In conclusion, EUG and AST enhanced the cytotoxic activity of DOX through two different apoptotic approaches, mainly through the non-MDR pathway of histones acetylation and immunonomodulation in hormone receptor positive breast cancer cells. EUG and AST significantly synergize DOX cytotoxicity in HR+ breast cancer cells. Combined use of EUG or AST with DOX significantly increased histones acetylation, Rhodamine123 uptake and caspase-3%, and decreased protein expression of aromatase, EGFR, CK7 and LC3B. DOX combined with EUG significantly increased IFNγ and decreased TNFα but vice versa was observed when AST combined with DOX where a significant reduction in IFNγ expression accompanied with TNFα overexpression was shown in comparison with DOX alone. Both EUG and AST have non-significant effect on FOXP3 mRNA expression. EUG combination caused shifting of cells from G2/M to S and G0/ G1 phases, whereas AST combination caused non-significant change. EUG combination induced apoptosis through increasing BAX/ BCl2 ratio, while AST combination was through increasing caspase- 8 expression.

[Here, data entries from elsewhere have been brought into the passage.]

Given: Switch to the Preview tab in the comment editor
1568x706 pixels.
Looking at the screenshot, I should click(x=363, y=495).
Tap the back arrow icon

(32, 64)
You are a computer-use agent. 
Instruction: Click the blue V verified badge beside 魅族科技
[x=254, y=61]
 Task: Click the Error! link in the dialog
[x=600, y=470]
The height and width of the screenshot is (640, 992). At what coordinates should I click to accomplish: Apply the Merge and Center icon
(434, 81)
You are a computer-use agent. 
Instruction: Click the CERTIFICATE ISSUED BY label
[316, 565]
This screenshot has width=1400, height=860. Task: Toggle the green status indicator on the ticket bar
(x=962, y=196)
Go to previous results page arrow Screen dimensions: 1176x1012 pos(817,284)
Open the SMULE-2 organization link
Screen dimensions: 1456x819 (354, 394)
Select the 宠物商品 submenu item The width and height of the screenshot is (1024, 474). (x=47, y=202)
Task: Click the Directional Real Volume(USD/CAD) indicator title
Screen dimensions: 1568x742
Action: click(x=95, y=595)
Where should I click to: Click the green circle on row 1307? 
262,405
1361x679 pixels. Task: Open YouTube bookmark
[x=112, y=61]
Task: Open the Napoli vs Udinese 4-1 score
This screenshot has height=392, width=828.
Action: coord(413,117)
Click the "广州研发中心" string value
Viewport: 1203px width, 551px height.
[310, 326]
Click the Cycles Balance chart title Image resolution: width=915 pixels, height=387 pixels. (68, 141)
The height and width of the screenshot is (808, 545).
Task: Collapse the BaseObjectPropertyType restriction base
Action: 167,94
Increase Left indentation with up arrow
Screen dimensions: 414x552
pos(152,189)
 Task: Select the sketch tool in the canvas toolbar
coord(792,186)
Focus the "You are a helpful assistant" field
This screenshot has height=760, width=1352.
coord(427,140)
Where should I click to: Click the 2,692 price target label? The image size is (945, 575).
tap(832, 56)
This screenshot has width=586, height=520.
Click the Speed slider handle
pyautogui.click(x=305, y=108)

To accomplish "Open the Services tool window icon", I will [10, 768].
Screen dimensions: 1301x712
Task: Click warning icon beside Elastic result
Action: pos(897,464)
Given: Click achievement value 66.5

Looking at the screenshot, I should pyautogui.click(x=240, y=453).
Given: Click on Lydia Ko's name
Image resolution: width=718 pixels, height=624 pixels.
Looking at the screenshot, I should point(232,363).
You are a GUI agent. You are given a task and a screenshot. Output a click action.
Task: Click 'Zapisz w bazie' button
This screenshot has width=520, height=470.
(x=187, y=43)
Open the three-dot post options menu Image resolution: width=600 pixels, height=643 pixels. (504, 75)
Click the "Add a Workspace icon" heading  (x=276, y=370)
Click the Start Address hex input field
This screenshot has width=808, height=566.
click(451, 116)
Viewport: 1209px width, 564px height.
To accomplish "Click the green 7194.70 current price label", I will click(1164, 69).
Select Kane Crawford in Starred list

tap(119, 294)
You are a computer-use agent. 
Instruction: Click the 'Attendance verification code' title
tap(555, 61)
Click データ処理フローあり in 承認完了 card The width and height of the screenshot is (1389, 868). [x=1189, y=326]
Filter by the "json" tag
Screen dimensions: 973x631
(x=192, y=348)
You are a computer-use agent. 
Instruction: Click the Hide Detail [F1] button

Worth mentioning is that, the produced synergistic cytotoxicity of EUG and AST combined with DOX in MCF7 cells as a model of luminal A breast cancer subtype is likely could be reproduced in the other breast cancer molecular subtypes including luminal B, triple negative and Her2-enriched. Therefore, our results warrant detailed mechanistic studies to confirm the chemosensitizing effects of EUG and AST to minimize the therapeutic dose of DOX with the consequent decrease in its organ toxicity.